This assignment explores 3D shape matching, with possible applications to a 3D shape search engine. That is, given a particular search shape and a database of known shapes, what are the shapes in the database that are the most similar to the shape in question? This assignment explores different "3D shape descriptors," which are objective functions calculated over all of the shapes, as similarity metrics for the shapes in attempt to classify them. In other words, a descriptor is some array of numbers for each shape that is able to hold some features of the shape, but that is a highly compressed (and consequently not usually invertible) description that makes batch comparisons quick.
The database that is used as a benchmark for the different descriptors can be found here. It consists of 200 different shapes (20 different types of shapes, 10 of each type). To test the descriptors for success, each shape is taken out in turn and compared to the remaining shapes, and the program tests to see if the most similar shapes are of the same type (more detail about this in the "results" section).

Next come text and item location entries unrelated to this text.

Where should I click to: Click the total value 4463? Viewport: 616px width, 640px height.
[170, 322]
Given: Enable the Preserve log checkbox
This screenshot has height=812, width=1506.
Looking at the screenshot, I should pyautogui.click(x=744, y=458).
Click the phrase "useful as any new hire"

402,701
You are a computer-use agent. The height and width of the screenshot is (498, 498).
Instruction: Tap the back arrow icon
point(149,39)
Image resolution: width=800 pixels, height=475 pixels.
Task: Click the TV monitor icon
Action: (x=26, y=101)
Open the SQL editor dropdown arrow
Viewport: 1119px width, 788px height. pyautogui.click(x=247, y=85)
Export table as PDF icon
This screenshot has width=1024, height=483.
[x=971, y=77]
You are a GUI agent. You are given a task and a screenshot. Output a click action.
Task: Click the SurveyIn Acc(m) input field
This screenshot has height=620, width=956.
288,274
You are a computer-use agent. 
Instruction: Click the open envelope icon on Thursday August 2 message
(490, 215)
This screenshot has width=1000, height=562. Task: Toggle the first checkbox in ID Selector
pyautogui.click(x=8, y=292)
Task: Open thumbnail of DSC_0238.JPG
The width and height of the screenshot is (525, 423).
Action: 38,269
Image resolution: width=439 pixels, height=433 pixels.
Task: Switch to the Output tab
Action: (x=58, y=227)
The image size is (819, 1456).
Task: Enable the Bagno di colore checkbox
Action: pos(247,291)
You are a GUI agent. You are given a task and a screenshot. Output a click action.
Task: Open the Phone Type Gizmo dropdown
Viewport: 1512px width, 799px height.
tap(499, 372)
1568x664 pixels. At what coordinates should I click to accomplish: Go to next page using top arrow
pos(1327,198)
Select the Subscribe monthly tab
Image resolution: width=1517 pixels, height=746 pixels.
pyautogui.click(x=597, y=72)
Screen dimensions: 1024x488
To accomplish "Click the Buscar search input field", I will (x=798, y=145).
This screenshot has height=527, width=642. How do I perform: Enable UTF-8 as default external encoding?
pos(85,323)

I wrote the majority of the code for this project in C++, with the help of a few outside libraries to make matrix and vector operations easier.
The main library I used was the "R3" library, from COS 426: Computer Graphics, last semester. The library can be found here. I used R3Point.h to store the point locations in the point cloud, and R3Vector.h to store the normals. I also used the R3Matrix.h class briefly for the egi descriptor, to do a transformation on all of the point and normal sets.
I also used the TNT library to do singular value decomposition.
The models in the database are supplied as triangle meshes. But to calculate most of the descriptors, it is more convenient to go back a step and work from a 3D point cloud with normals at each point. A program, pointsample.exe, is able to convert from the triangle mesh format to a point cloud. I call this program from within my C++ program using the system command.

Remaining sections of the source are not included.